Der in der anwaltlichen Beratung herrschende Zeitgeist hat sich im "Digitalen Zeitalter" verändert. Anfangs waren es Diktiergeräte, die das gesprochene Wort mittels Spracherkennung in Schriftdokumente umwandeln oder umfangreiche Softwarelösungen für die kanzleiinterne Kommunikation, neuerdings ist eine Automatisierung ganzer Arbeitszweige denkbar – die Digitalisierung prägt den Alltag in der Rechtsberatung wie auch die sonstigen Branchen der Wirtschaft im 21. Jahrhundert.
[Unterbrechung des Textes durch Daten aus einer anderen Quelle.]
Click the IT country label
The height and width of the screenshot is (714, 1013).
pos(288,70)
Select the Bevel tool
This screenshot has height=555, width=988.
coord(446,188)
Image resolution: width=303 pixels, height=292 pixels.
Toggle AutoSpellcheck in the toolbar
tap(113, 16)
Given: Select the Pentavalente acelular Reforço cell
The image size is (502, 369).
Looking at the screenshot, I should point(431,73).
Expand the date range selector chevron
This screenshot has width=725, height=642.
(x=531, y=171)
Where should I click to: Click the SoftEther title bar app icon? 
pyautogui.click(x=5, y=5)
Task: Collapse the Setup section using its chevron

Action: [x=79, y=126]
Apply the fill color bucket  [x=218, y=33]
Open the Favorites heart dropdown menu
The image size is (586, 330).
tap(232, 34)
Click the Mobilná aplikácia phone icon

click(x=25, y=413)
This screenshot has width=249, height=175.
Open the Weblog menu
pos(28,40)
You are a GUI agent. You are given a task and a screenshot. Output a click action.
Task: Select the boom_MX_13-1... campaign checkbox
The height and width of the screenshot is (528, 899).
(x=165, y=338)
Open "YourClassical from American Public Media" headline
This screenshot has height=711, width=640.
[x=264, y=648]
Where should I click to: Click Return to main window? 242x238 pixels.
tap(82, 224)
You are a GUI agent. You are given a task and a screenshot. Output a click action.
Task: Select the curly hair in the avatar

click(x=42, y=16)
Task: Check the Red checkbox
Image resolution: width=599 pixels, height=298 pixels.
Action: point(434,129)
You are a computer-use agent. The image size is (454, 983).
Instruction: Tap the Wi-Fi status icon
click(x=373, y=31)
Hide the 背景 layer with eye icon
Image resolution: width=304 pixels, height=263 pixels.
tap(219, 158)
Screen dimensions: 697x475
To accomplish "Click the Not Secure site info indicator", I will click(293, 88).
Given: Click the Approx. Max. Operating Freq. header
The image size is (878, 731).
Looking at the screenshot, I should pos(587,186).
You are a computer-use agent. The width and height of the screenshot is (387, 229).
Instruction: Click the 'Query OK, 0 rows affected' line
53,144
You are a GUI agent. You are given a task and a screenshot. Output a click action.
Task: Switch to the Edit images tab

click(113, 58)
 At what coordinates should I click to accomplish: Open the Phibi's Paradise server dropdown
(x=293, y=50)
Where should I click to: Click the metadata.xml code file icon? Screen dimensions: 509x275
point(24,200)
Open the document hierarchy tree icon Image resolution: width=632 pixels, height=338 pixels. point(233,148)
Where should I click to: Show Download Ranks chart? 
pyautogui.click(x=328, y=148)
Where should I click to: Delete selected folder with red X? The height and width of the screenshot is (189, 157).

Das lässt sich nicht zuletzt an wirtschaftlichen Parametern feststellen: Die Legal Tech Branche insgesamt wächst seit einigen Jahren ungemein. Die Anzahl der Start-Ups wie Smartlaw, RightNow, Flightright, Advocado, YourExpert, die sich auf dem Markt der Rechtsdiensleistungen tummeln, ist mittlerweile unübersichtlich, da immer wieder neue Unternehmen auf den Markt drängen, ob erfolgreich oder nicht. Daneben bemühen sich kleinere wie größere Kanzleien um ihre eigenen Legal-Tech-Produkte, um sich im Wettbewerb zu behaupten.
Grund für das Wachstum ist wohl ein Zusammenspiel unterschiedlicher Faktoren. Einerseits tauchen regelmäßig neue rechtliche Fragen auf, beispielsweise durch Social Media oder Kryptowährungen, die in der anwaltlichen Praxis noch weitgehend unbekannt sind/waren. Dadurch verändert und verjüngt sich die potenzielle Mandantschaft inklusive der Ansprüche und ihrer finanziellen Möglichkeiten. Abseits des Erbrechts, aber nicht nur, eröffnen sich so Räume, die selbst das Portfolio größter, international agierender Wirtschaftskanzleien nicht abdeckt. Andererseits ist die technische Entwicklung rasant. Auf Algorithmen basierende künstliche Intelligenzen sind in der Lage, immer komplexere Rechtsfragen ohne menschliches Zutun selbst zu lösen. Portale, die Rechtsdokumente (darunter zum Beispiel auch Testamentsvorlagen) immer ausgefeilter generieren können, bieten oft unentgeltliche, schnelle und größtenteils rechtssichere Möglichkeiten, sich den Gang zum Anwalt zu ersparen. Der stellenweise aufkommende Frust über diese Entwicklungen ist in Teilen verständlich. Man kann es dem, im Sinne des homo oeconomicus handelnden, potenziellen Mandanten, allerdings nicht zum Vorwurf machen, zu dem zugänglicheren Produkt auf dem Markt zu greifen.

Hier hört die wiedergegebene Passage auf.